*Getoonde tekst*
____________________
Menu

Filter op
content
PONT Omgeving

ECLI:NL:RBROT:2024:4775

23 May 2024

Jurisprudentie – Uitspraken

Uitspraak

beschikking

RECHTBANK ROTTERDAM

Team handel en haven

zaaknummer / rekestnummer: C/10/675063 / KG RK 24-279

Beschikking van de voorzieningenrechter van 3 april 2024

in de zaak van

de coöperatie

COÖPERATIEVE RABOBANK U.A.,

gevestigd te Amsterdam,

verzoekster,

advocaat mr. W.L. Stolk te Rotterdam,

tegen

DE MAAS DIENSTVERLENING B.V., zijnde bewindvoerder van de heer [persoon A] ,
gevestigd te Rotterdam,

verweerder,

advocaat mr. M.P. Harten te Rotterdam,

verschenen,

alsmede

DE ONBEKENDE HUURDERS,

wonende aan de [adres] te ( [postcode] ) Rotterdam,

belanghebbende,

niet verschenen.
____________________
*Aangeleverd materiaal*
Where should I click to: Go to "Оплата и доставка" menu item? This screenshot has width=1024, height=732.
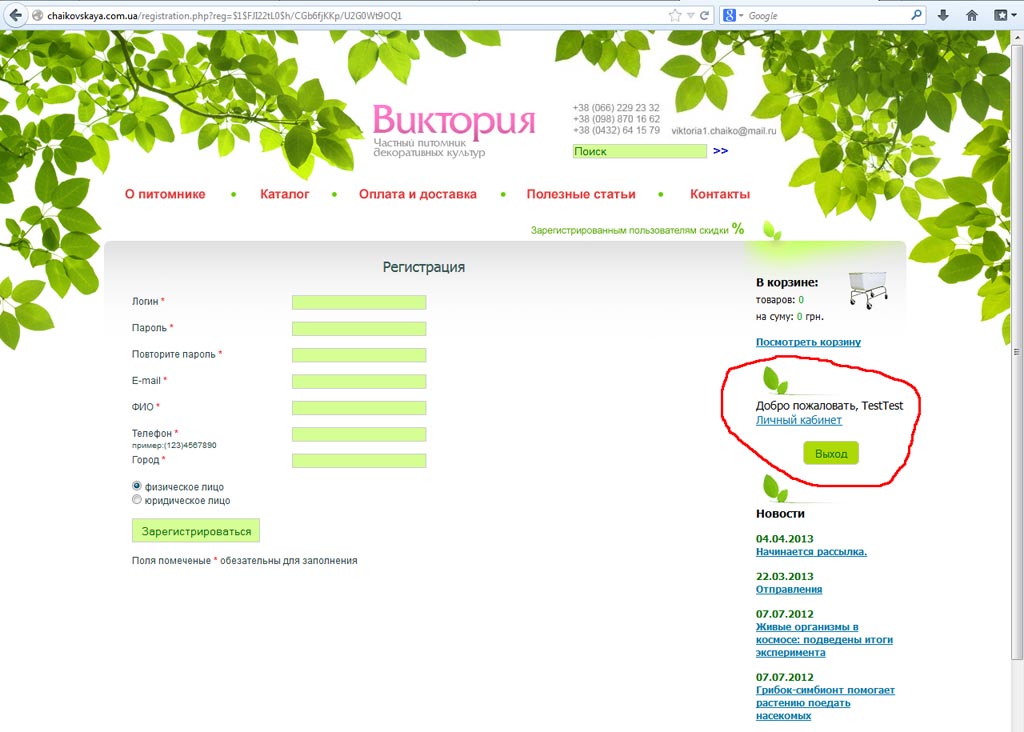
____________________
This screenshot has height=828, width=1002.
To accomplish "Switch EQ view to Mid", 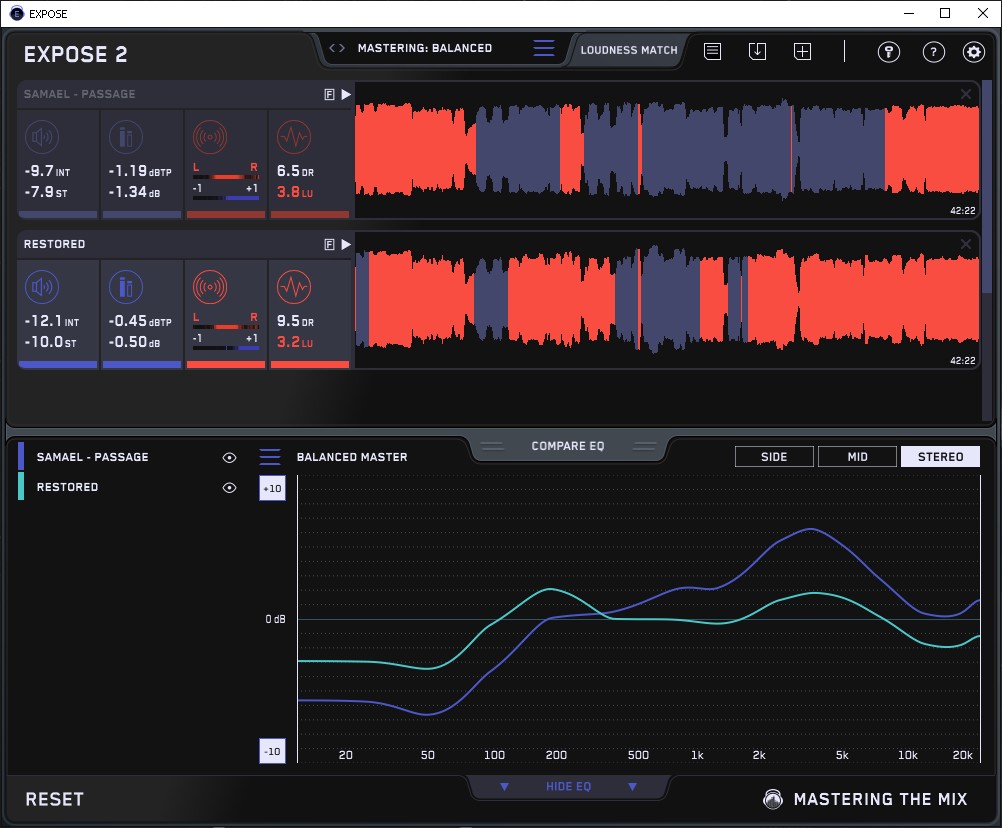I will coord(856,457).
____________________
Schrijf het stuk van de beschikking van "advocaat mr. M.P." tot en met "niet verschenen." opnieuw uit en vervang daarin "DE ONBEKENDE HUURDERS" door "DE ONBEKENDE BEWONERS".

advocaat mr. M.P. Harten te Rotterdam,

verschenen,

alsmede

DE ONBEKENDE BEWONERS,

wonende aan de [adres] te ( [postcode] ) Rotterdam,

belanghebbende,

niet verschenen.